Lloyd are you perhaps thinking of Slatertown? There is a small town named Saegertown (slightly different spelling) about 25 miles NNW of Polk, over in Crawford County, but it is still alive and well.
I've hunted a number of spots around Polk and Rt. 965 over the years, and I am very familiar with Slatertown Road, which is a dirt road that comes out to Rt. 965 a little west of Polk. I'm also pretty sure there was once a small village by that name along its' route that is totally gone. The last time I was there, I had been grouse hunting off Dog Hollow Rd. near Bullion, and wanted to check a potential muzzleloading deer hunting spot near Raymilton to see if the area I'd hunted a couple years before had been posted. It was already past noon and I wanted to get in some more grouse hunting, so I took a shortcut on Slatertown Rd. through the middle of State Game Lands 39. The weather had turned to sleet and freezing rain, and I was a bit hesitant as I hit the steepest part of the hill going down into the bottoms to cross South Sandy Creek. The dirt road looked like wet glass, and I almost got stopped, then slowly slid off the side of the icy road into a shallow ditch. I had a grand old time until nearly 5:00 PM pulling my truck back onto the road with a couple come-a-longs and chains wrapped around trees. I fell on the ice several times, and at one point slid on my ass about 40-50 feet downhill when I was putting tire chains on my back tires, because obviously the studded tires were not going to be enough. Over the years, I've learned that it is always best to put on tire chains before you get stuck... not after. By the time I got to where I had a bit of traction, it was almost dark. I abandoned the idea of going all the way across over toward Rt. 965, and instead headed back toward I-80 at Barkeyville, hoping the salt trucks were out.
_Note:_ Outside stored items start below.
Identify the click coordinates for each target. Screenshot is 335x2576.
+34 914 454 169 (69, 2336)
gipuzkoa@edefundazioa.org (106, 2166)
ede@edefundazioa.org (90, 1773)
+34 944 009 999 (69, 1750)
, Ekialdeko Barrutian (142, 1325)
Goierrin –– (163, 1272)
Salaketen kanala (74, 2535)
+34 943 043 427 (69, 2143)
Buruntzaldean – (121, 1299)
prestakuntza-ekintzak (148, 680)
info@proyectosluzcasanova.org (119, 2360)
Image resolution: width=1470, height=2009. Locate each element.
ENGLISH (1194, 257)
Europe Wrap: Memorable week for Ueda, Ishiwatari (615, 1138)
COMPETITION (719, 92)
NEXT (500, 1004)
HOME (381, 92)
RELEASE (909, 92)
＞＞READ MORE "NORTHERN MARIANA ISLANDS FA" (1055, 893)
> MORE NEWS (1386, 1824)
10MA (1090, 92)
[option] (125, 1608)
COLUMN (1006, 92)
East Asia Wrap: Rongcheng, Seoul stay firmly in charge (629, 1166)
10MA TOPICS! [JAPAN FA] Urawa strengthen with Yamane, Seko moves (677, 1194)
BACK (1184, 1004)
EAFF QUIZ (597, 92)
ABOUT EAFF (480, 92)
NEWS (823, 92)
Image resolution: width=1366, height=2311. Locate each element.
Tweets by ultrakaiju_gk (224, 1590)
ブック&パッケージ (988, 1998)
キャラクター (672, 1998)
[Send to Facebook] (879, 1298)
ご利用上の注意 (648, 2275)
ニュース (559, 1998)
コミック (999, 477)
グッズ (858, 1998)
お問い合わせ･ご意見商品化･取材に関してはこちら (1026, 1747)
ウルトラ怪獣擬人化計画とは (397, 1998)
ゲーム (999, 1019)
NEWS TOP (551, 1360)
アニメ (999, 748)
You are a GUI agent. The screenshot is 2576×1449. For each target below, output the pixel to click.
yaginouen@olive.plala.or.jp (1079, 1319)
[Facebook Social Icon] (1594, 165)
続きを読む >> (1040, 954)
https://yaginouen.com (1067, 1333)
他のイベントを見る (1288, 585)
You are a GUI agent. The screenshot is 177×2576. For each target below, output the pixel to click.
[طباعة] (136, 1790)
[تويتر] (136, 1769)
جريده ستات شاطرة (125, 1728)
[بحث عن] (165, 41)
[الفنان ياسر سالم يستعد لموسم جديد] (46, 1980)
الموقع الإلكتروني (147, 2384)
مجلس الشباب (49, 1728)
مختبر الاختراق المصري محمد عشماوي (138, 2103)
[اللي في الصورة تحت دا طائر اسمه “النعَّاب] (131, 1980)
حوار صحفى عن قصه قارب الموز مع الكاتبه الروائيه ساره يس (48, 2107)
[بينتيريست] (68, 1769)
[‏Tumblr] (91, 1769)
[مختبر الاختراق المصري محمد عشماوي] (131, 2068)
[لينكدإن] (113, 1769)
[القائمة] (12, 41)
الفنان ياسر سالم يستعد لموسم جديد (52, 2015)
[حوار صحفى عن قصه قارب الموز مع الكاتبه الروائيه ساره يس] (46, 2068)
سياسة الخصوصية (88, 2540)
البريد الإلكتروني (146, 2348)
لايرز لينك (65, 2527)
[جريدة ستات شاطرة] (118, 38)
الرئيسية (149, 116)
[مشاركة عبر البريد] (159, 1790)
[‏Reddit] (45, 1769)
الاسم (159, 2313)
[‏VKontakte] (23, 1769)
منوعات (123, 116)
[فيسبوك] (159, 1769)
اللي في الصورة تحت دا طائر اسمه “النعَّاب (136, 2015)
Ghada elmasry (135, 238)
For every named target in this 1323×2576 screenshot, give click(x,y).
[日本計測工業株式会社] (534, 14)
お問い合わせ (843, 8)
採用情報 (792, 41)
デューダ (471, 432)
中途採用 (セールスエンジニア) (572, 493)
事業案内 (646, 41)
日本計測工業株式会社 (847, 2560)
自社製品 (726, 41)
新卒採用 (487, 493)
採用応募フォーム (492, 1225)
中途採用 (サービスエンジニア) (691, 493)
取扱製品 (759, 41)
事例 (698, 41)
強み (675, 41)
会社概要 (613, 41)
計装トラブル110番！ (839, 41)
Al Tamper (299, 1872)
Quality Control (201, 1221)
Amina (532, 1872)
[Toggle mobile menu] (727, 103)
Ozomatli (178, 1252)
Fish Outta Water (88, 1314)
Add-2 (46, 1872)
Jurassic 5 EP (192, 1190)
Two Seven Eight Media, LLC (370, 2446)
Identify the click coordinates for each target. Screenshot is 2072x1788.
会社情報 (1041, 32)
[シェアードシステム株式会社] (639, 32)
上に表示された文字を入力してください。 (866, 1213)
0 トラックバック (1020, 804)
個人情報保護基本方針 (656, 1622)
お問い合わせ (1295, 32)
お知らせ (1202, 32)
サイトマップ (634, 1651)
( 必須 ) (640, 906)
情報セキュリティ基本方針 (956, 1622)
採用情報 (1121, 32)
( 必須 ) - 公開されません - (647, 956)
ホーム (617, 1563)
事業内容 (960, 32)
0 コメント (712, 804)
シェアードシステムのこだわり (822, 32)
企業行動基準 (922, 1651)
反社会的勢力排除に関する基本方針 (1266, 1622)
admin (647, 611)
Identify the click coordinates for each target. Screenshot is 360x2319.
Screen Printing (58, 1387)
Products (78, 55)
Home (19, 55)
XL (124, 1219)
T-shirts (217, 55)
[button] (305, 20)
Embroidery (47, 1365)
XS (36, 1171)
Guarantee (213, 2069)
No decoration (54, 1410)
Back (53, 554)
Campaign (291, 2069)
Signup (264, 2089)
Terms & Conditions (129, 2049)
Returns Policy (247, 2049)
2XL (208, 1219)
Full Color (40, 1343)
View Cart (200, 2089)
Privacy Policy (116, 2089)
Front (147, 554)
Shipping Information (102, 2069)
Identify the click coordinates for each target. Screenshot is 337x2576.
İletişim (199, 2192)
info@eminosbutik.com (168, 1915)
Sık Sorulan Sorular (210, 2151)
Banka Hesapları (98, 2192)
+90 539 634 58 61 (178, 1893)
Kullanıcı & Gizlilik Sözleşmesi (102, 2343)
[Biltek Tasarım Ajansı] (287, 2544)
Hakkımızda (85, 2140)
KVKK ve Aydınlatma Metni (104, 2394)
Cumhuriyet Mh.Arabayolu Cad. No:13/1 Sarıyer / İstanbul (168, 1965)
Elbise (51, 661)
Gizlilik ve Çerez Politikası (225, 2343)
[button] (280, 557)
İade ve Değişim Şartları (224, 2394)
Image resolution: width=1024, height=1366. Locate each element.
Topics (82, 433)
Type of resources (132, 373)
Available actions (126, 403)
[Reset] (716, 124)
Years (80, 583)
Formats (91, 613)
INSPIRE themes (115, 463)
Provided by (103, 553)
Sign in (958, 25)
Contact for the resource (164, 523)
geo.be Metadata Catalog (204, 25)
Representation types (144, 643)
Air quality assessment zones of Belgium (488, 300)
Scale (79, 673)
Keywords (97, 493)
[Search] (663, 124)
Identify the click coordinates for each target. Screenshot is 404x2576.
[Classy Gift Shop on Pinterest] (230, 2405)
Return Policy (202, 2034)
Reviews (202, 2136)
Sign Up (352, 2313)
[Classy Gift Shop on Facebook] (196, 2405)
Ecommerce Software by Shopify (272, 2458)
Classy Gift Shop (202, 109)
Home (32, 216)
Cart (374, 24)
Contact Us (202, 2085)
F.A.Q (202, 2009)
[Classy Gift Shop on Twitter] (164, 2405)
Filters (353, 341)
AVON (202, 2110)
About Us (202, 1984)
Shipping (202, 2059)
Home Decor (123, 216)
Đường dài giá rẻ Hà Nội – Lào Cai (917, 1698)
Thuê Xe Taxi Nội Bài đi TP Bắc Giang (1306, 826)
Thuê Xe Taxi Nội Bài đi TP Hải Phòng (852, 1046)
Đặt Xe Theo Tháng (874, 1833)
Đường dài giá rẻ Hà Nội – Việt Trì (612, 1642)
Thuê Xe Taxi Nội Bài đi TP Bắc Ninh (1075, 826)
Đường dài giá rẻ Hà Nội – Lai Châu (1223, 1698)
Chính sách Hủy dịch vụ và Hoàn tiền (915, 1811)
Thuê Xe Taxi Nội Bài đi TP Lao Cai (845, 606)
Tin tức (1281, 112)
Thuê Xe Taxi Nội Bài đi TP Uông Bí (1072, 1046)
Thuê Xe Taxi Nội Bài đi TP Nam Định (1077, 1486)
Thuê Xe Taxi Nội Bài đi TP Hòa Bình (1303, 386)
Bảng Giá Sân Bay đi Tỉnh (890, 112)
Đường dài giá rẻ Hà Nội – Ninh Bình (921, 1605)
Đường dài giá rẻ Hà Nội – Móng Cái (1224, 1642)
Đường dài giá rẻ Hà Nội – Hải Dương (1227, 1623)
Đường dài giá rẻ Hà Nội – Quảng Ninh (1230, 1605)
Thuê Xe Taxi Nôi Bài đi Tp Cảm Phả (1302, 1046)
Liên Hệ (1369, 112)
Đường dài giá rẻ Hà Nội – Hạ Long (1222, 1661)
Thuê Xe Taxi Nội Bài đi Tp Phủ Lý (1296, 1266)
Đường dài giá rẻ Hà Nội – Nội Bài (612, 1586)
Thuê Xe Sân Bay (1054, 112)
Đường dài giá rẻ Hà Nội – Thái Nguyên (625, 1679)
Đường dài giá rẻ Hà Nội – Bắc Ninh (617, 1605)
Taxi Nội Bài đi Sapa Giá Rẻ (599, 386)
SGL 39 near Slatertown Rd. is also the area where my cousin was shot dead while turkey hunting when I was in college. Not a good memory there, and devastating to my uncle who was hunting with him that day.
There are remains of several of those old stone blast furnaces very near this area. Victory Furnace is a few miles northeast of the other end of Slatertown Rd. where it meets old Rt. 8. There is another in pretty bad condition at Raymilton, and another a few miles east along Bullion Run. I killed my first buck with a flintlock rifle sitting about 30 feet high up on top of Webster Furnace (built in 1838 on Bear Run) near East Sandy Creek between Van and Rockland. I didn't even know what it was when I found this big snow covered cut stone structure in the darkness at around 5:30 AM on the first day of buck season, and foolishly decided it would be a great idea to climb it, and use it as a deer stand. Back then, I'd climb about anything to get a better vantage point. Now I'm a bit more aware of my mortality. Two hours later, two bucks and several does on a mid-morning feed came into range, and I set the trigger, squeezed, and had a flash in the pan. That got their attention, but they nervously stared at me and stamped the ground while I poked my pick into the vent, re-primed, and fired again. This time I took the 8 point with a heart shot. A guy I knew had later told me my stand was an old brick making furnace. It was only about 8 or 9 years ago that I revisited it and researched what it really was used for. That whetted my interest, and led me to find more of them while also leading me to hunt in new areas. I love hunting new and unfamiliar areas, even though it is harder to be successful than patterning the game with trail cameras, etc. I never imagined that my hunting would also become a living breathing history lesson, but a lot of our past is out in them thar' woods.